### Given passage
_ _ _ _ _

Sent in to bat on Thursday evening, England were bowled out for 241 in the 50th over, with captain Knight (89) leading the way alongside Tammy Beaumont (44) and Brunt (43).

That proved 30 runs too many for New Zealand, as Brunt (1/22) and the England attack squeezed them out of the game, eventually bowling them out for 211 in the 47th over.

England were put in to bat first by New Zealand and got off to a good start. Openers Lauren Winfield-Hill and Beaumont capitalised on the bad balls and kept the scoreboard ticking. They were going strong at 44 in the ninth over when Hannah Rowe (1/47) struck, removing Winfield-Hill on 21 via a faint nick through to the keeper.

Her wicket did little to slow down the scoring as captain Knight joined Beaumont at the crease. The duo forged a strong partnership and soon took England past the 100-run mark in the 22nd over.

Just as it looked like England were going to reach top gear, Sophie Devine (2/57) provided New Zealand with the second breakthrough, ending the half-century stand. Beaumont fell just six runs short of a fifty, struck in front of the middle stump.

Two overs later, Natalie Sciver (2) fell to the returning Lea Tahuhu (2/32). She also picked up the wicket of Amy Jones (2) in the 30th over and Jess Kerr (3/42) got Sophia Dunkley (5) in the 32nd over to reduce England to 140/5.

Despite the regular fall of wickets, Knight continued to take on the New Zealand bowlers. She paired with Brunt to push England past 220. The 88-run stand was broken by Leigh Kasperek (1/48) in the 47th over when she caught and bowled Knight for 89.

The remaining four England wickets fell for 13 runs as the hosts were bowled out for 241.

New Zealand were in trouble early in the chase as Sciver (2/10) accounted for Suzie Bates (1) and Lauren Down (5) inside the opening 10 overs.

_ _ _ _ _

### Supplied entries

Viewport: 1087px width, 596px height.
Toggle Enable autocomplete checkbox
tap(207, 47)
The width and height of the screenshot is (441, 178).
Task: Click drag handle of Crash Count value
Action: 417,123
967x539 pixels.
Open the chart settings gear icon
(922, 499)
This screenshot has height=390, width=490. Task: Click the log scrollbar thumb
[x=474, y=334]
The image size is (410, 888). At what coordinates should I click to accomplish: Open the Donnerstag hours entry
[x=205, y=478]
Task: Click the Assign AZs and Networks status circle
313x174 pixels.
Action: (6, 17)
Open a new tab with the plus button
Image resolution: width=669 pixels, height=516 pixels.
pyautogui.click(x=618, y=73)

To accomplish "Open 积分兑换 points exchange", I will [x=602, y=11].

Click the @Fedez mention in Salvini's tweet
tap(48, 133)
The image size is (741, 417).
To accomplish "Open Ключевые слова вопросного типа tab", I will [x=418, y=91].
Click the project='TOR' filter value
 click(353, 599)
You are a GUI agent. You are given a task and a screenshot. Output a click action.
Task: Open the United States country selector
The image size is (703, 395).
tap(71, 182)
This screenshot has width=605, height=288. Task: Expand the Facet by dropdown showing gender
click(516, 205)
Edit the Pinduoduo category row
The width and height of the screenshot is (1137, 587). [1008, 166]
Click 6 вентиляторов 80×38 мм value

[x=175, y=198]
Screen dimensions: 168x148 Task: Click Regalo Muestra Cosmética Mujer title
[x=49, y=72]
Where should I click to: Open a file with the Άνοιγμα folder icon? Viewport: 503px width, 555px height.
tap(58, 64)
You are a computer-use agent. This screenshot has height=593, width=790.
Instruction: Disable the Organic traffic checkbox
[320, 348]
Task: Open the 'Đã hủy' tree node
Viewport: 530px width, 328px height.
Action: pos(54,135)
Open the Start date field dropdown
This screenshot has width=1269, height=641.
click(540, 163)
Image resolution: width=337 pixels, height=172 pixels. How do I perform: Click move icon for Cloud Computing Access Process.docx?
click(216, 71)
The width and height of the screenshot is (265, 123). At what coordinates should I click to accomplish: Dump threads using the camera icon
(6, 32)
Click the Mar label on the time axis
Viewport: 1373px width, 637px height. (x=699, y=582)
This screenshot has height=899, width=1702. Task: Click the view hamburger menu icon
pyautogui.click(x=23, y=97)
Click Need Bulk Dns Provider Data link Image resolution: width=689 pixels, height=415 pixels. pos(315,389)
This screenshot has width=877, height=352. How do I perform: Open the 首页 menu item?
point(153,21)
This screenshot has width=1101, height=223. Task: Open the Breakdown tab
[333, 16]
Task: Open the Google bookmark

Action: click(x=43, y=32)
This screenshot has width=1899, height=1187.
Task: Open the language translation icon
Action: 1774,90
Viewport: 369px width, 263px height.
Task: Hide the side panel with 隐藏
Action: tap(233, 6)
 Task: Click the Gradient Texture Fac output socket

_ _ _ _ _

### Check your understanding
• A. Say whether each statement agrees with the match report, answering yes or no and quoting the words of the report that decide it: (i) England were bowled out in the 50th over; (ii) Beaumont was dismissed by a catch to the keeper; (iii) Knight and Brunt put on 88 runs together.
• B. Repeat everything in the match report from "Despite the regular" down to "opening 10 overs.", word for word.
The entries can be set aside.

### Set of answers
• A.
(i) Yes: "England were bowled out for 241 in the 50th over"
(ii) No: "struck in front of the middle stump"
(iii) Yes: "The 88-run stand was broken by Leigh Kasperek"

• B.
Despite the regular fall of wickets, Knight continued to take on the New Zealand bowlers. She paired with Brunt to push England past 220. The 88-run stand was broken by Leigh Kasperek (1/48) in the 47th over when she caught and bowled Knight for 89.

The remaining four England wickets fell for 13 runs as the hosts were bowled out for 241.

New Zealand were in trouble early in the chase as Sciver (2/10) accounted for Suzie Bates (1) and Lauren Down (5) inside the opening 10 overs.